Qué alternativa puede encajar mejor
| Modalidad | Quién la utiliza | Cómo se combina trabajo y pensión |
|---|---|---|
| Jubilación activa | Quien retrasa al menos un año el acceso a la pensión | Trabajo a tiempo completo o parcial y porcentaje variable de pensión |
| Jubilación flexible | Quien ya es pensionista y vuelve a trabajar | Trabajo a tiempo parcial y reducción proporcional de la pensión |
| Jubilación parcial | Quien reduce su jornada antes o al alcanzar la edad ordinaria | Menos jornada y pensión parcial, con posibles requisitos de relevo |
| Trabajo autónomo con ingresos bajos | Pensionistas con una actividad limitada | Compatible si los ingresos anuales no superan el SMI en cómputo anual |
La modalidad activa suele ser la más adecuada cuando se quiere continuar trabajando sin limitar la jornada. La flexible puede resultar más lógica para quien ya está jubilado y recibe una oferta puntual a tiempo parcial. La parcial, por su parte, exige coordinar la decisión con la empresa y revisar cuidadosamente la reducción de jornada.

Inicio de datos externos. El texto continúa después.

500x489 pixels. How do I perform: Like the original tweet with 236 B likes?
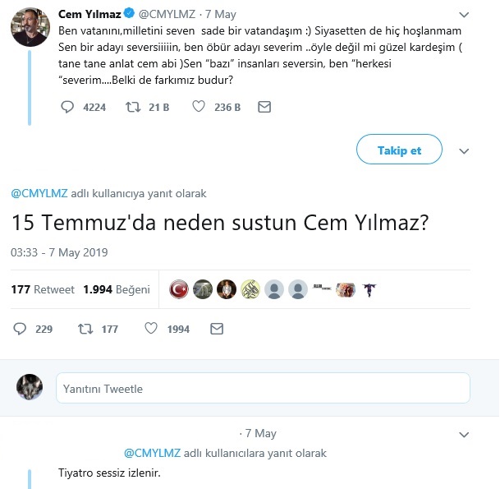[198, 107]
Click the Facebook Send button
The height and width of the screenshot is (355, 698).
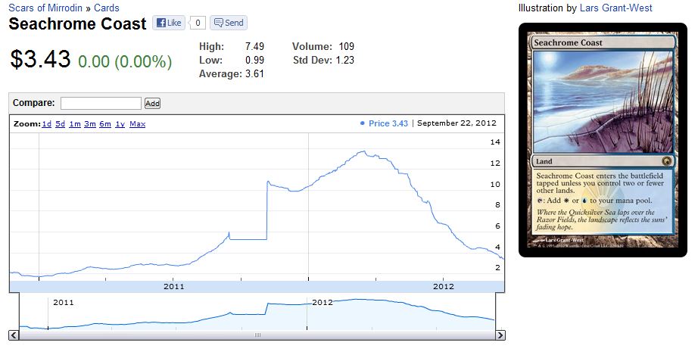click(x=228, y=23)
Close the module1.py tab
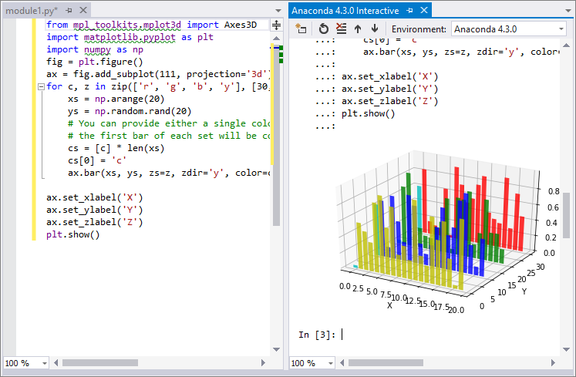The height and width of the screenshot is (377, 576). [81, 11]
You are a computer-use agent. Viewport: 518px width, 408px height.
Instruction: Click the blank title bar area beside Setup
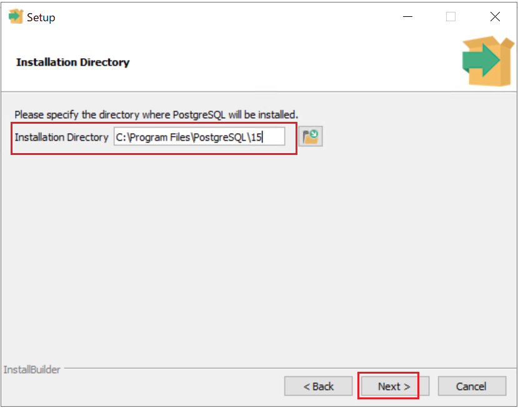click(228, 16)
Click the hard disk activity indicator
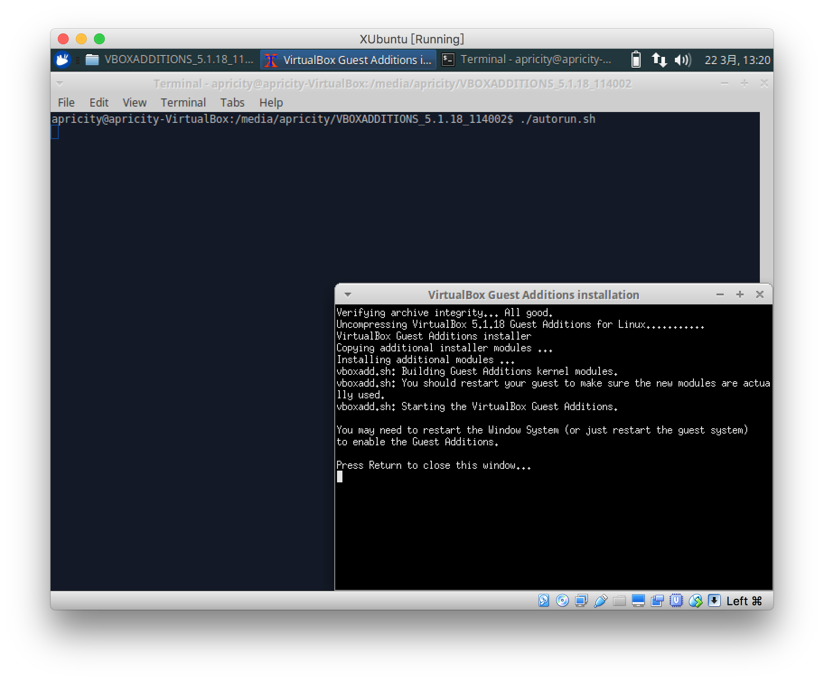This screenshot has height=682, width=824. pyautogui.click(x=543, y=601)
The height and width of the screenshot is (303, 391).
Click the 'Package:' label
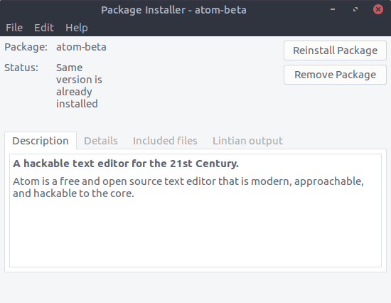pos(26,47)
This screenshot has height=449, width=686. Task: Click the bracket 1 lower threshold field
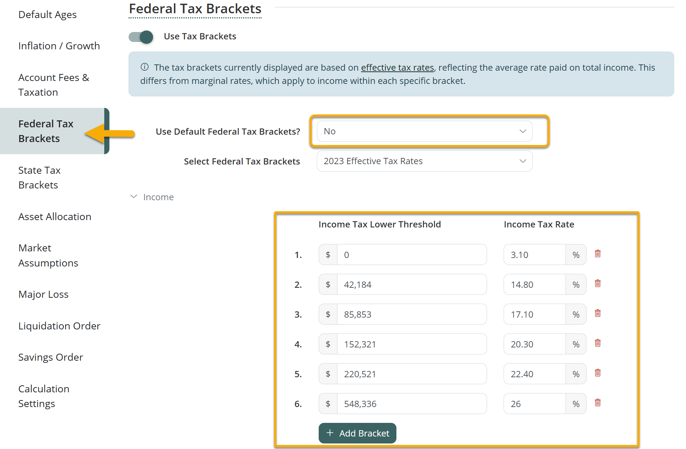[412, 255]
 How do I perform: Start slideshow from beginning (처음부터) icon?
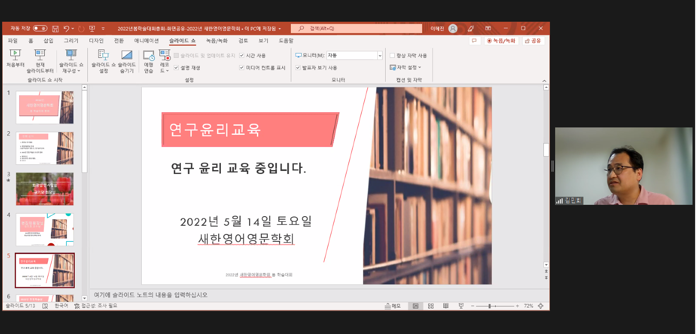pyautogui.click(x=15, y=55)
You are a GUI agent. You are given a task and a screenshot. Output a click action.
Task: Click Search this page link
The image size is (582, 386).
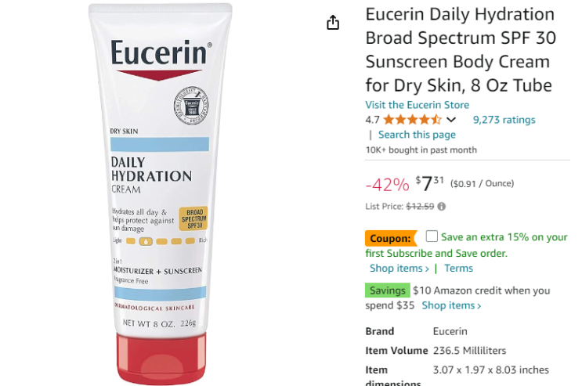[417, 135]
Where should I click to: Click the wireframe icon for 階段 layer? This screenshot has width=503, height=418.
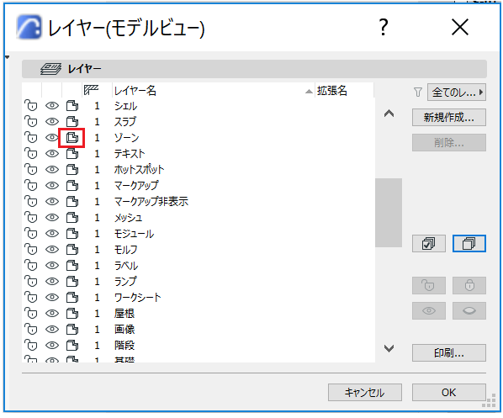[71, 345]
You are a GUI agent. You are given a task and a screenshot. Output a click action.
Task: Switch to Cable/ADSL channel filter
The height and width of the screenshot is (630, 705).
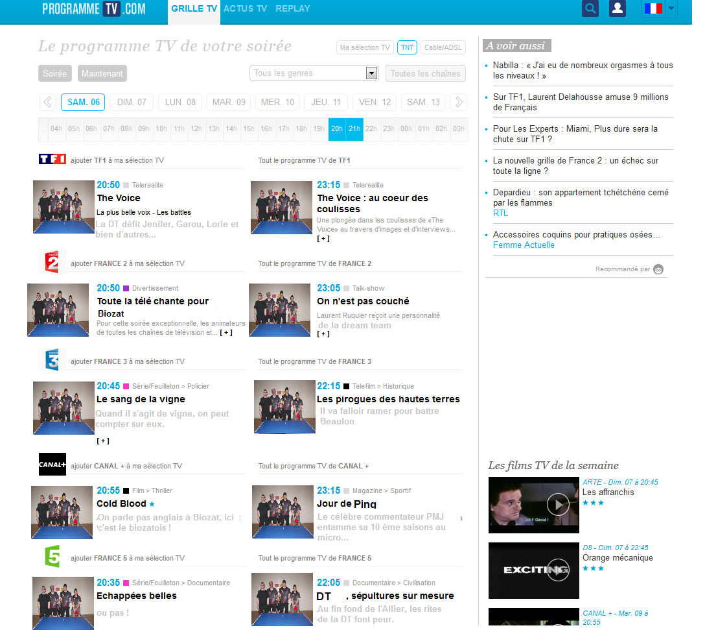click(x=443, y=47)
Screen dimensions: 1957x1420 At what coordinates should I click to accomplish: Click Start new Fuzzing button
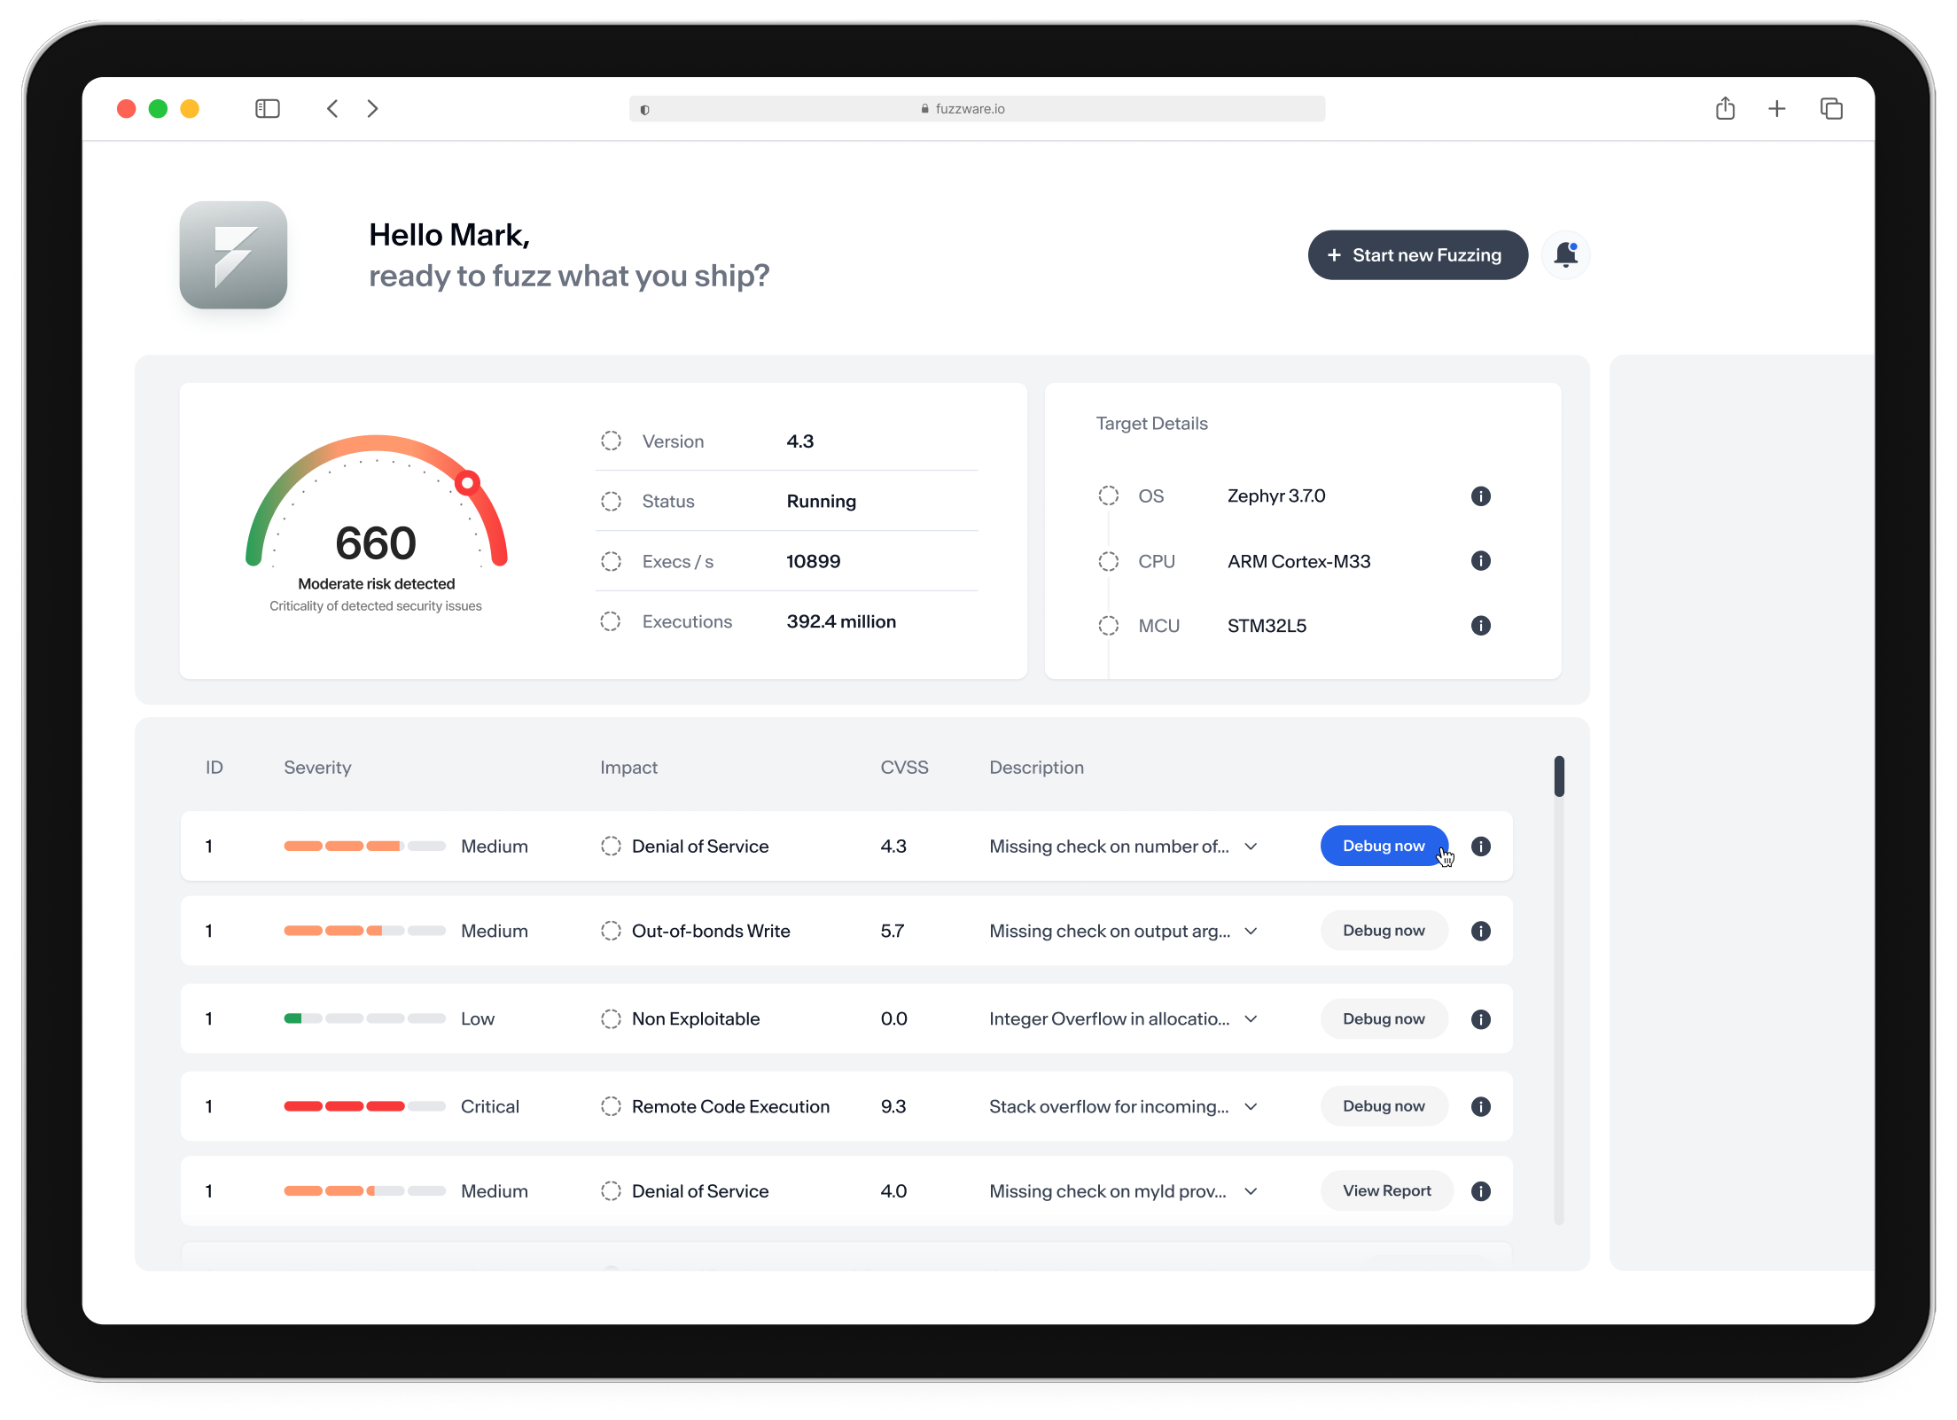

Existe además una regulación específica para determinadas actividades artísticas, que puede permitir compatibilizar el 100 % de la pensión con el trabajo artístico. No debe aplicarse automáticamente a cualquier actividad creativa, porque la ley exige que encaje en las categorías profesionales previstas.
La decisión importante no es solo cuánto se cobra
Antes de elegir, conviene comparar tres cifras: la pensión que se deja de percibir temporalmente, los ingresos netos del trabajo y el coste de seguir cotizando. En un autónomo, el salario de un empleado puede mejorar el porcentaje de pensión, pero también transformar por completo la rentabilidad del negocio.
Mi recomendación práctica es solicitar primero una simulación de pensión, comprobar la edad ordinaria aplicable y confirmar la fecha exacta de la demora. Después hay que revisar el tipo de contrato, la cotización y la documentación exigida. Una decisión bien calculada permite aprovechar la compatibilidad sin confundir una pensión parcial con una pérdida definitiva.